__WORK REQUEST__
For the word "Management", determine how many lines of the entries below contain it, and give only that number.
──────── DATA IN THIS EXERCISE ────────
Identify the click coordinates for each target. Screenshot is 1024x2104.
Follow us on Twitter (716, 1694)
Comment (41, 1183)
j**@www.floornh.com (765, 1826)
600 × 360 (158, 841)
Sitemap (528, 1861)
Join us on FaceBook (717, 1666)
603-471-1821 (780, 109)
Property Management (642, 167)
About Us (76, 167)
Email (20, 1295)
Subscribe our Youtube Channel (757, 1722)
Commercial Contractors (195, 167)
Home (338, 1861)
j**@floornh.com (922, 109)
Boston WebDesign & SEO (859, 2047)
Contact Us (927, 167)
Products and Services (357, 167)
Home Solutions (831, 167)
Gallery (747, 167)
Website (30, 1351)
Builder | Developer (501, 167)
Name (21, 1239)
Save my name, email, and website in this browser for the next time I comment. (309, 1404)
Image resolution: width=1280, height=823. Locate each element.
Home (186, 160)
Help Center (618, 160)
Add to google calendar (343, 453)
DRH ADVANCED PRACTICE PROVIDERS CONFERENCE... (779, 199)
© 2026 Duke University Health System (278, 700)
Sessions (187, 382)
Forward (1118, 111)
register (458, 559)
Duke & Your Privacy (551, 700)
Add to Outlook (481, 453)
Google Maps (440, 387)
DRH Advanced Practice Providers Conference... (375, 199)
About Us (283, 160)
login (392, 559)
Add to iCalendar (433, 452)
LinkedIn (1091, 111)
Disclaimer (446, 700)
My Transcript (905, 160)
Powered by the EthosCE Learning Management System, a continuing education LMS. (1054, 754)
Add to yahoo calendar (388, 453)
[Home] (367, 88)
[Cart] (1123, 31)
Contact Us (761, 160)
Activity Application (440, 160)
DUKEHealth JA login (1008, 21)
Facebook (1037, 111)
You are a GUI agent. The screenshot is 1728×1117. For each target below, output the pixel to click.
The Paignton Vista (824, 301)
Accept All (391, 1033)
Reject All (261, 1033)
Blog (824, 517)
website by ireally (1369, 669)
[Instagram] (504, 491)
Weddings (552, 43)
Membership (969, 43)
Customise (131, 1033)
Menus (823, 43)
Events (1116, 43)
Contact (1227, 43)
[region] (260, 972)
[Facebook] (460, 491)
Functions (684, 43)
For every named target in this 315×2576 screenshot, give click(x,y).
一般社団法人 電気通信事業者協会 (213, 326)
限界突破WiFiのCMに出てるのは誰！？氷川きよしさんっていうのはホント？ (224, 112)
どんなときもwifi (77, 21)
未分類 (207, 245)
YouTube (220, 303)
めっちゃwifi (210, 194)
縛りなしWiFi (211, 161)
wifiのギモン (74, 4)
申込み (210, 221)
────────
__YOUR RESPONSE__
2